Challenge:
Copy the listing below word for word, from its first line through the line holding "[x=435, y=55]", both included, and leave out the pictures.
++++
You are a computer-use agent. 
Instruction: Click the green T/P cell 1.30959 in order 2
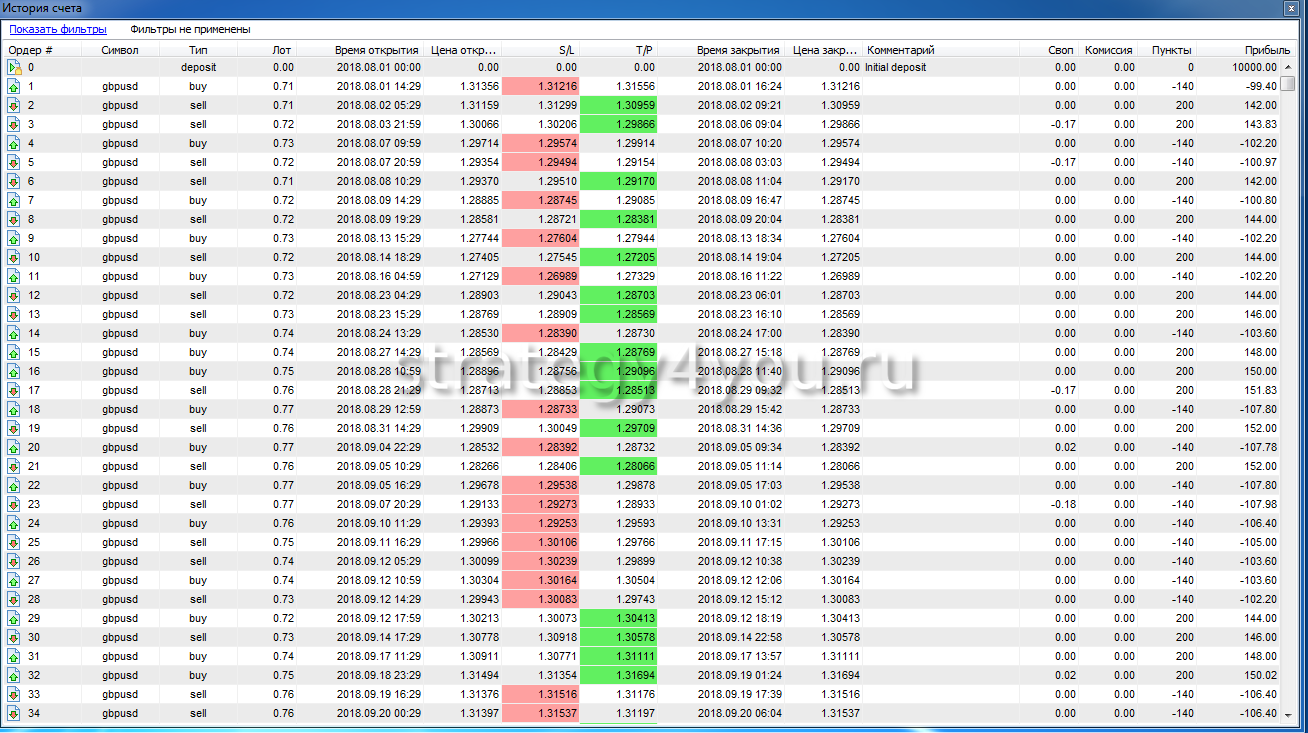tap(618, 106)
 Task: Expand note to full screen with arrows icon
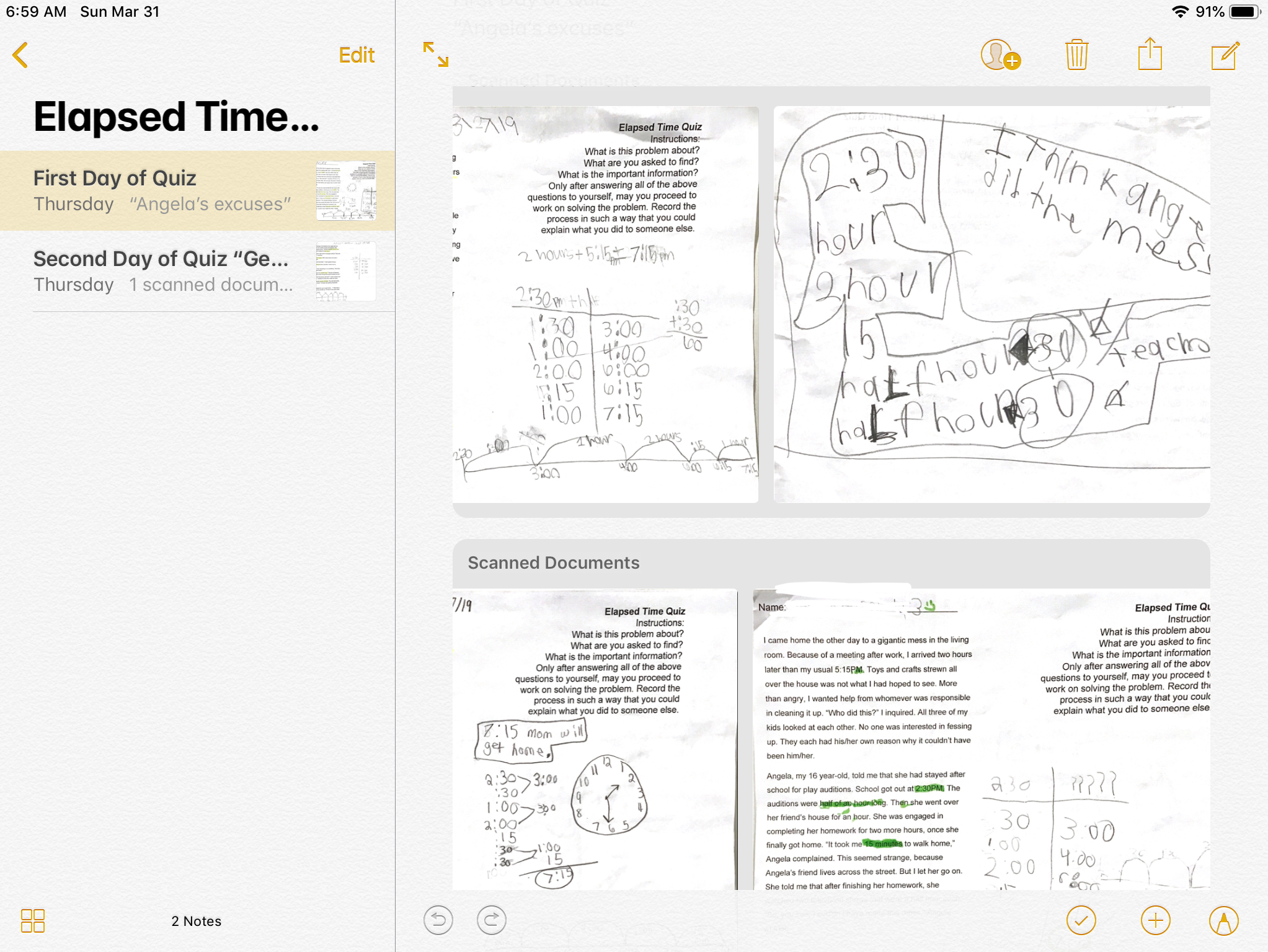[x=435, y=55]
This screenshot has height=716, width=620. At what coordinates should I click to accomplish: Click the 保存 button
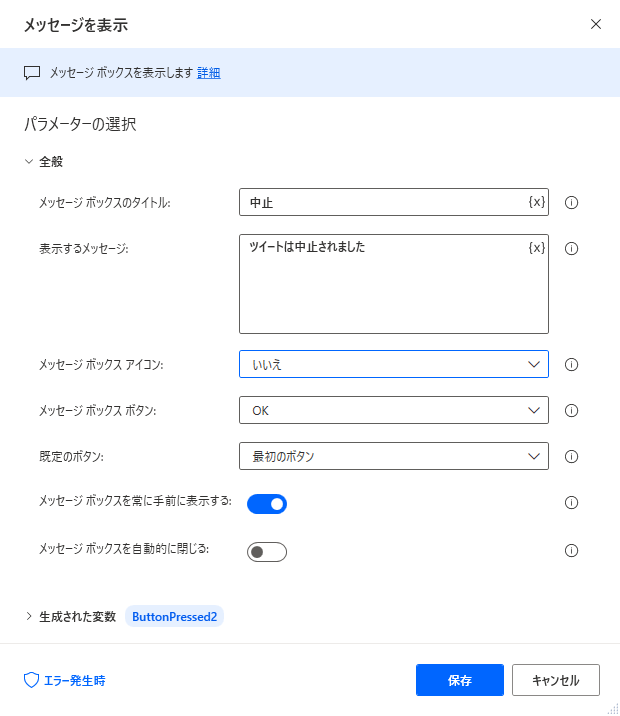click(460, 680)
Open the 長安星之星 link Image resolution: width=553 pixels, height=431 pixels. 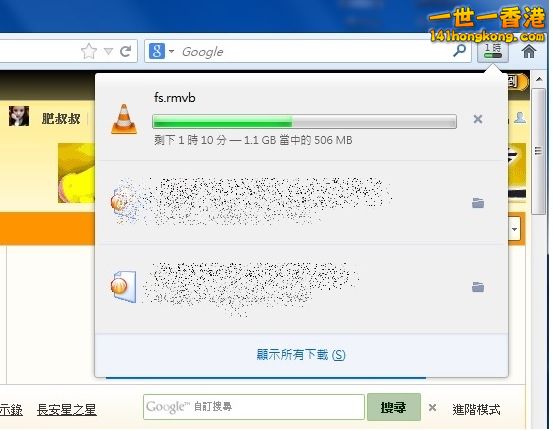pyautogui.click(x=67, y=410)
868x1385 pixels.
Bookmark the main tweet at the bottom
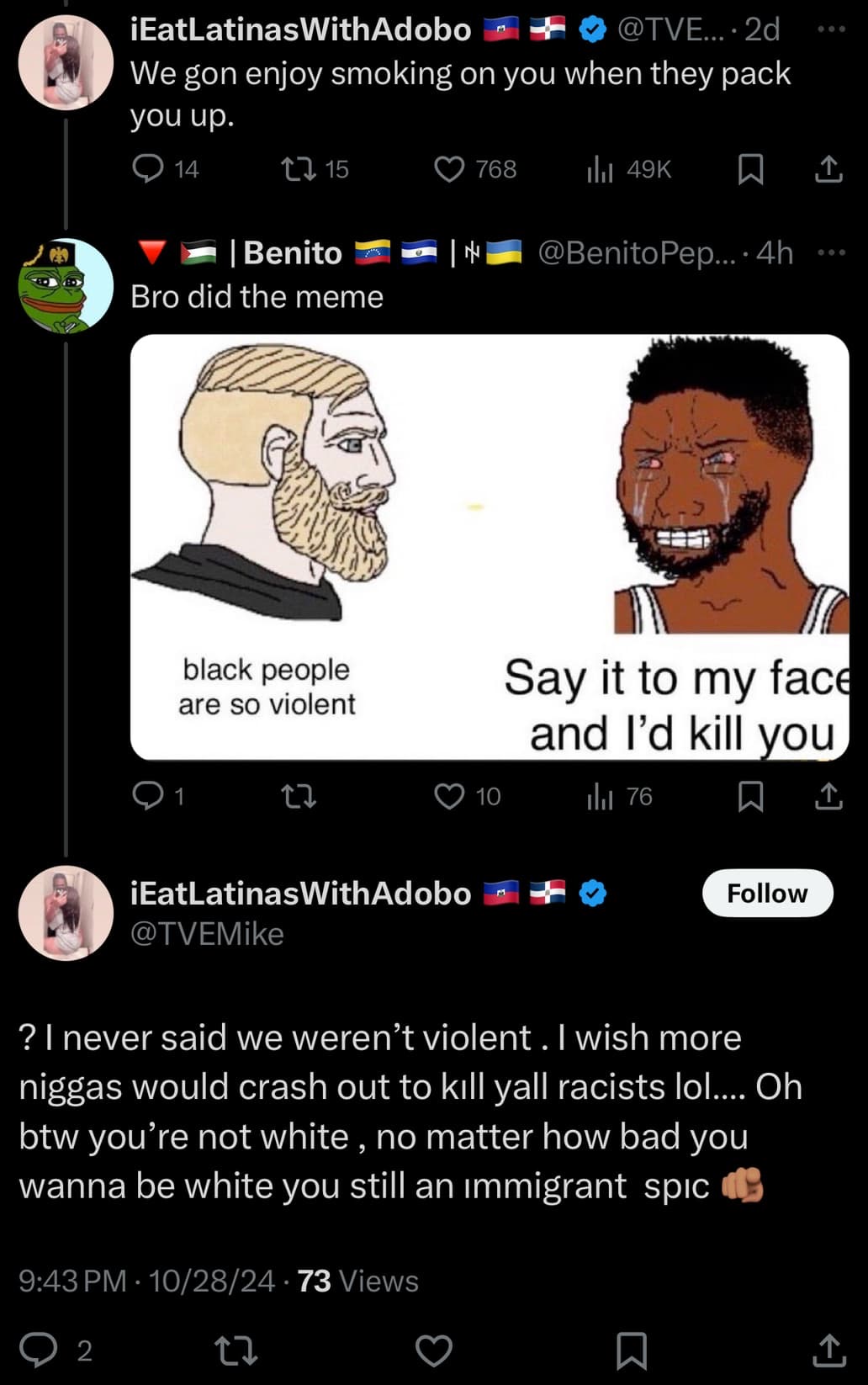click(x=632, y=1351)
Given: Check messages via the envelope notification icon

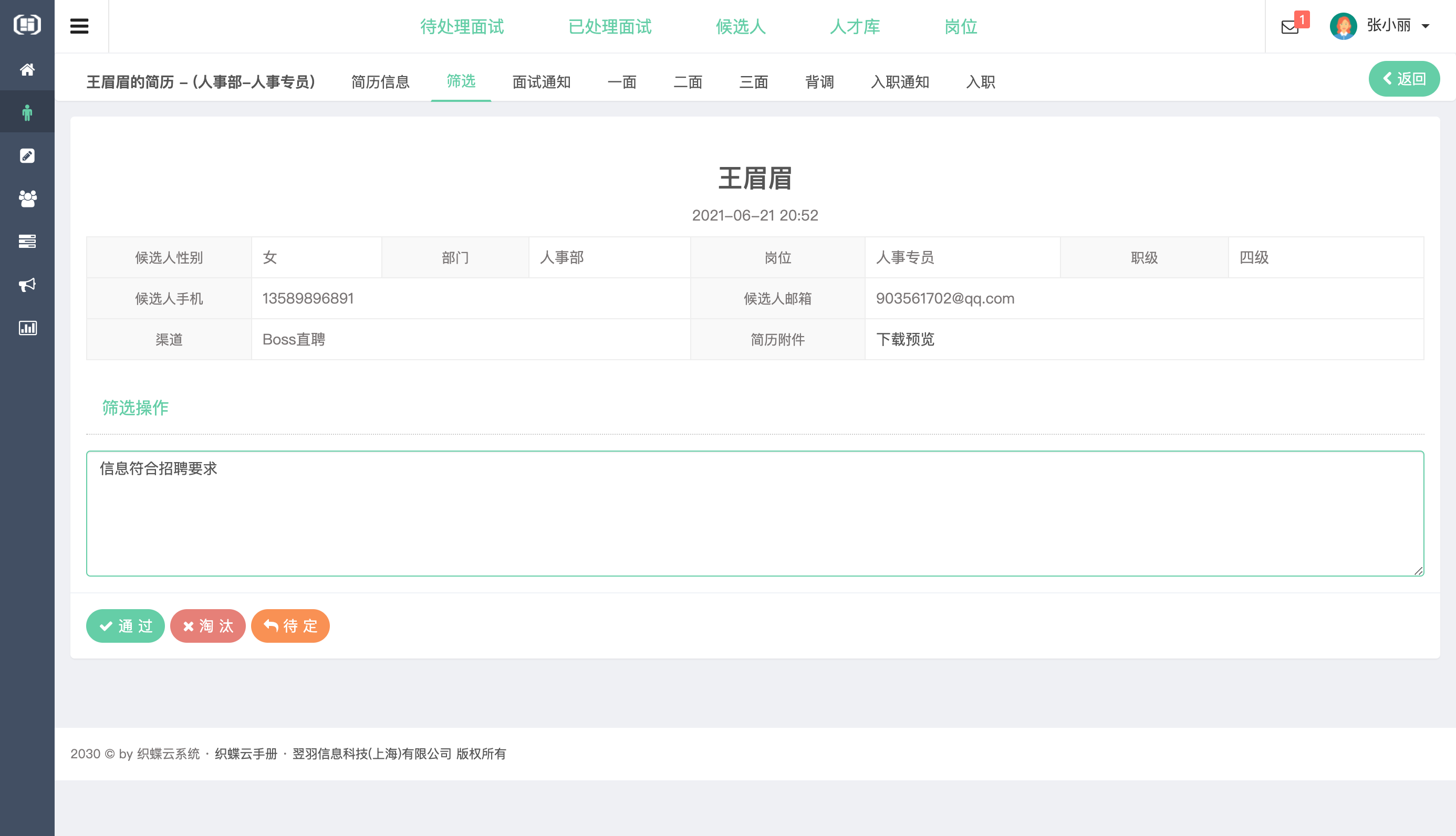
++++
Output of the task:
You are a computer-use agent. 
Instruction: Click the green T/P cell 1.30959 in order 2
tap(618, 106)
 Task: Expand note to full screen with arrows icon
[x=435, y=55]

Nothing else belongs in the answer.